Following the Armistice of 1918, the Grand Duchy of Luxembourg faced a complex and precarious currency situation, a direct legacy of its wartime occupation by the German Empire. Since 1914, the German Reichsmark had been imposed as the sole legal tender, supplanting the Luxembourg franc and severing the Duchy’s monetary ties to its traditional partner, Belgium. This forced integration into the German monetary zone led to significant inflation and economic distortion, leaving the country flooded with rapidly depreciating Reichsmarks as the war concluded and the German military administration withdrew.
The immediate post-war period was characterized by monetary chaos and urgent debate.
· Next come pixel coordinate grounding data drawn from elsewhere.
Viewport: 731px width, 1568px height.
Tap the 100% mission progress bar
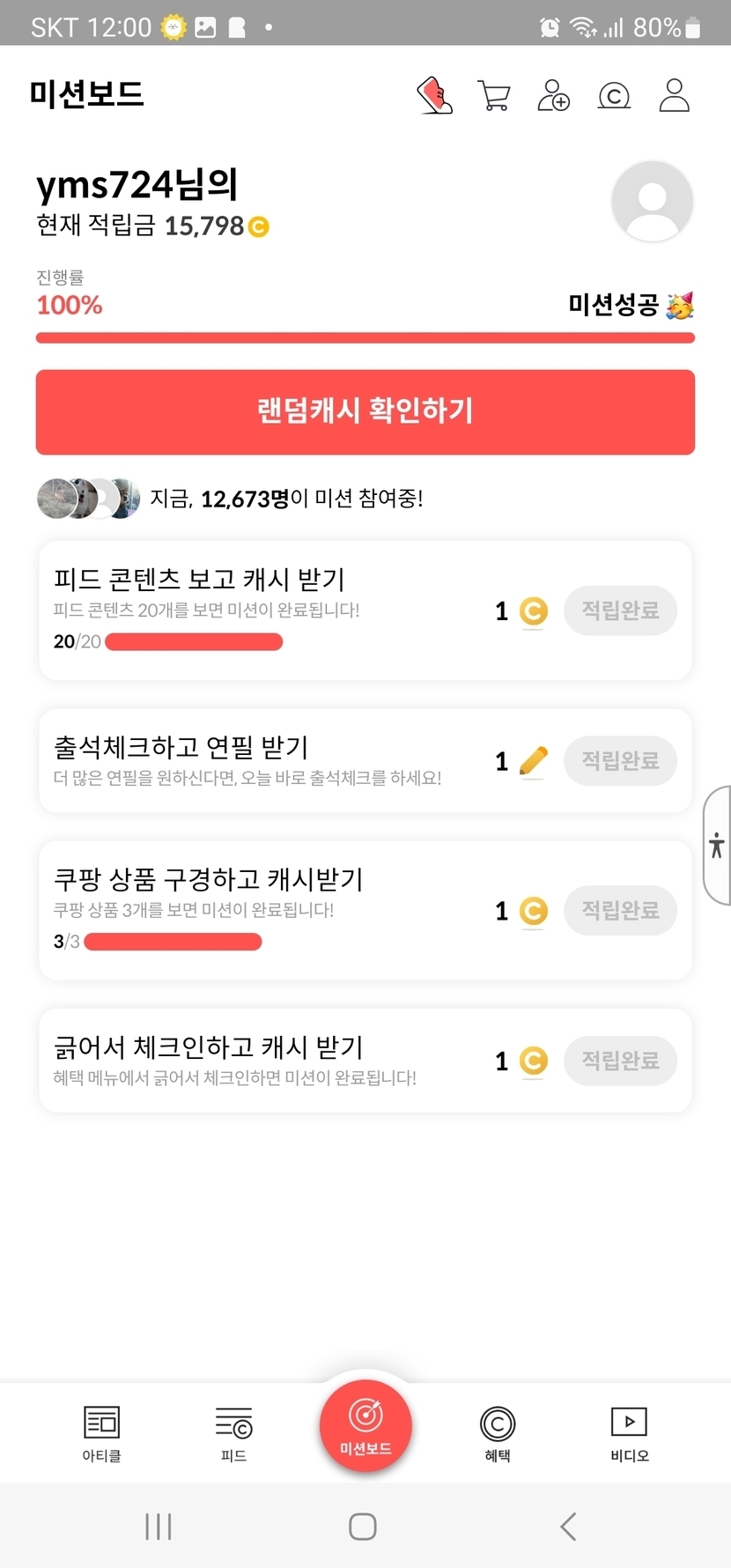[x=366, y=337]
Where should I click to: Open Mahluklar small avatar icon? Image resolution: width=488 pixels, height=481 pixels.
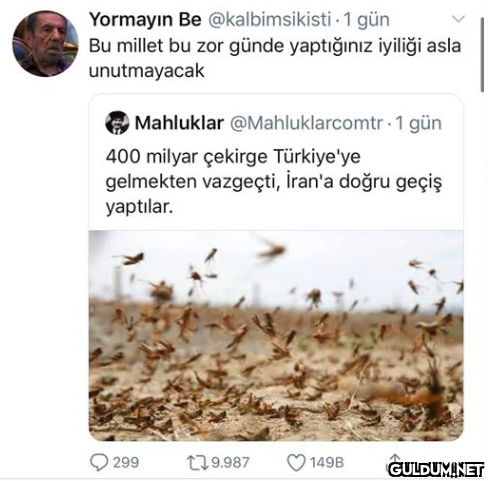(117, 123)
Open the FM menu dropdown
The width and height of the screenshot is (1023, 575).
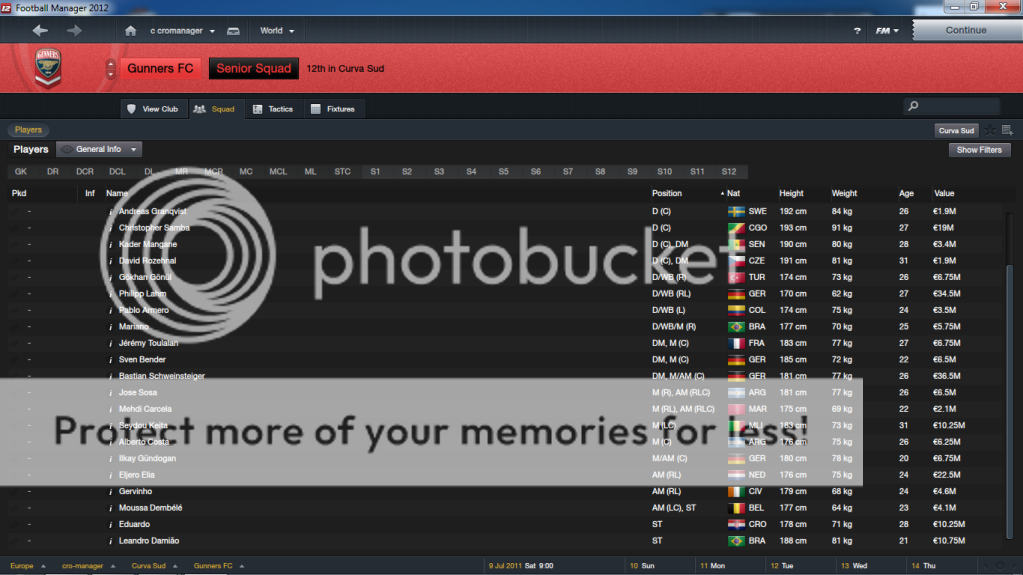[887, 31]
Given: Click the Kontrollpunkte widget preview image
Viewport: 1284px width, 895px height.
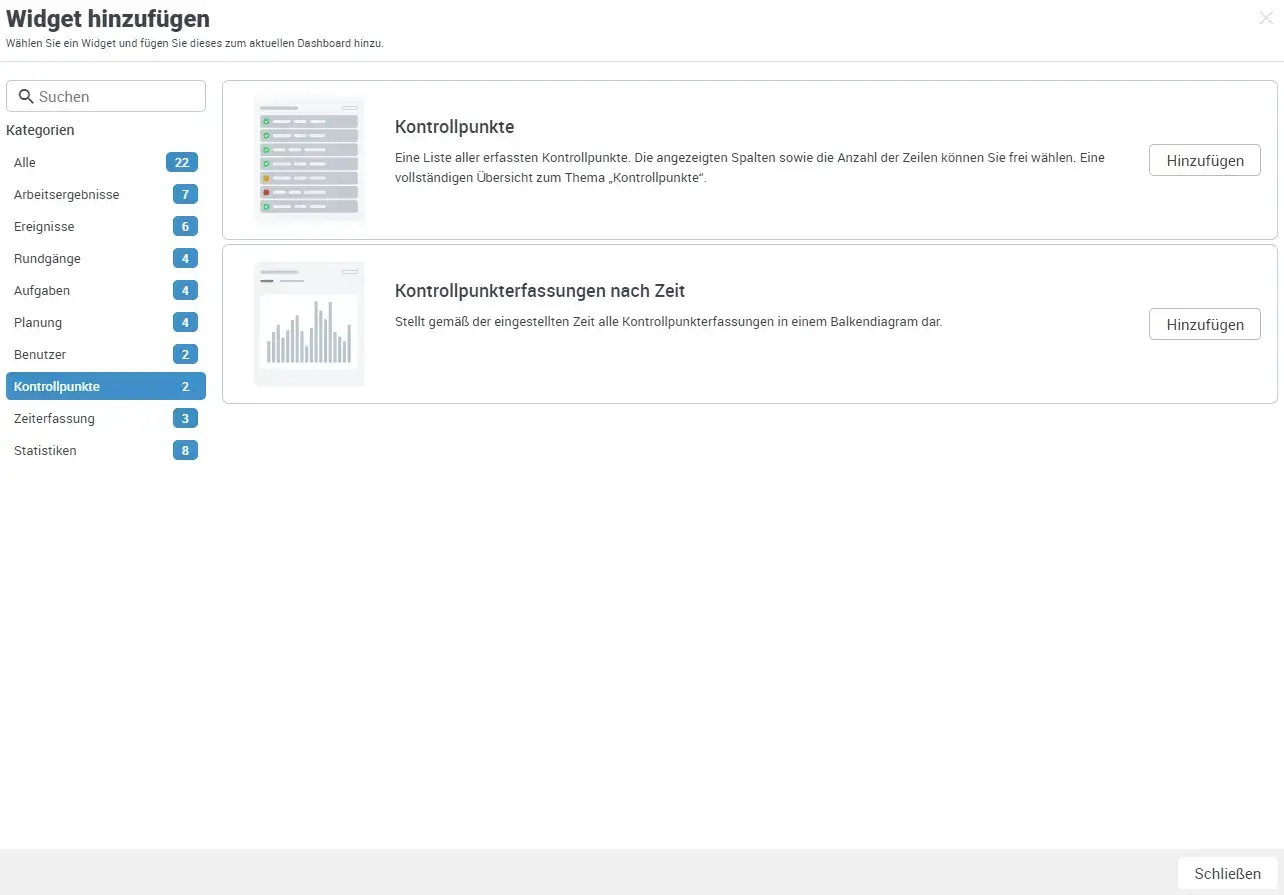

The government, led by Prime Minister Émile Reuter, needed to stabilize the economy and reassert monetary sovereignty. There were two primary options: formally joining the Belgian monetary union (as had been the pre-war arrangement under the
Latin Monetary Union) or establishing an independent national currency. The political will leaned strongly toward independence, viewing a distinct currency as a powerful symbol of national sovereignty and a necessary break from the recent German domination.
Consequently, in late 1918, the groundwork was laid for the creation of the Luxembourg franc. The Chamber of Deputies passed a law on December 20th establishing the new currency, which would be at parity with the Belgian franc. This pragmatic decision maintained crucial economic links with Belgium for trade and stability while creating a separate, nationally issued currency. Thus, the currency situation of 1918 marked a critical transition—from the imposed and unstable Reichsmark to the birth of a sovereign monetary system, setting the stage for the official introduction of the Luxembourg franc in 1919.